Barṭelle
A small town located some 20 km. to the southeast of Mosul on the road that links this city with Arbela and on which Karamlish and Qaraqosh are also found. Its name in Syriac is Barṭelli or Barṭellā and in Sureth Bareṭlā. Its history is best known during and after the 12th cent., when it served as the seat of several maphrians who resided in the church of Mar Aḥudemmeh. Maphrian Ignatius Loʿozar selected it for his residence in 1153 on account of its close proximity to Dayro d-Mor Matay.

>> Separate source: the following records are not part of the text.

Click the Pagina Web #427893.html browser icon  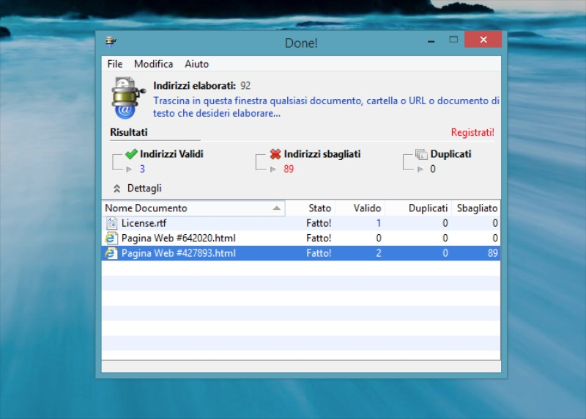tap(111, 253)
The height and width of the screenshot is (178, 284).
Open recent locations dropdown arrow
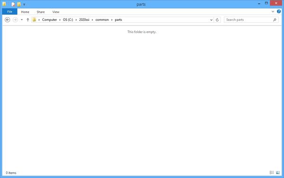pyautogui.click(x=22, y=20)
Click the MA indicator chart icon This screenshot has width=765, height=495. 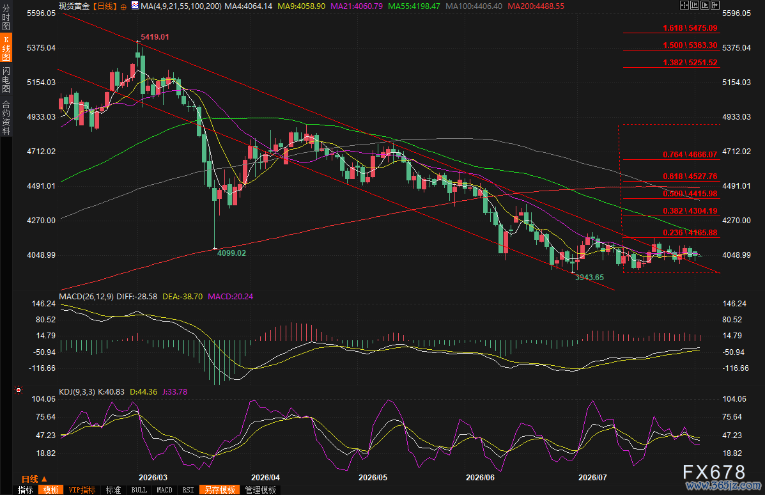coord(135,6)
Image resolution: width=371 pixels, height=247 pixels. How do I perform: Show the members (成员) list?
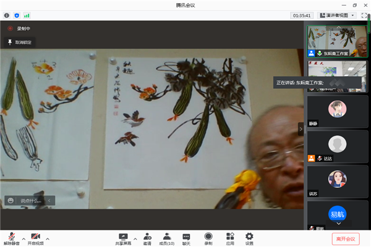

His successors included Grigorios Barṣawmo Ṣafī, the brother of Bar ʿEbroyo, who died in Barṭelle in 1307/8 and Grigorios Matay I, son of Ḥanno, whose name is inscribed in a rock baptismal fount dated to 1342/43, currently in the church of Mart Shmuni. In 1284, Bar ʿEbroyo built in Barṭelle a monastery dedicated to the martyrs John son of the Carpenters (Nagore) and his sister Susan. The monastery and churches of the town suffered destruction in the past and during the invasion of Nādir Shāh in the middle of the 18th cent. Three churches dedicated to Mart Shmuni, the Virgin Mary, and St. George are currently owned by the Syr. Orth. and Syr. Cath. communities which still speak Sureth.
Sources
- Fiey, Assyrie chrétienne, vol. 2, 416–38.
- Harrak, Syriac and Garshuni Inscriptions of Iraq.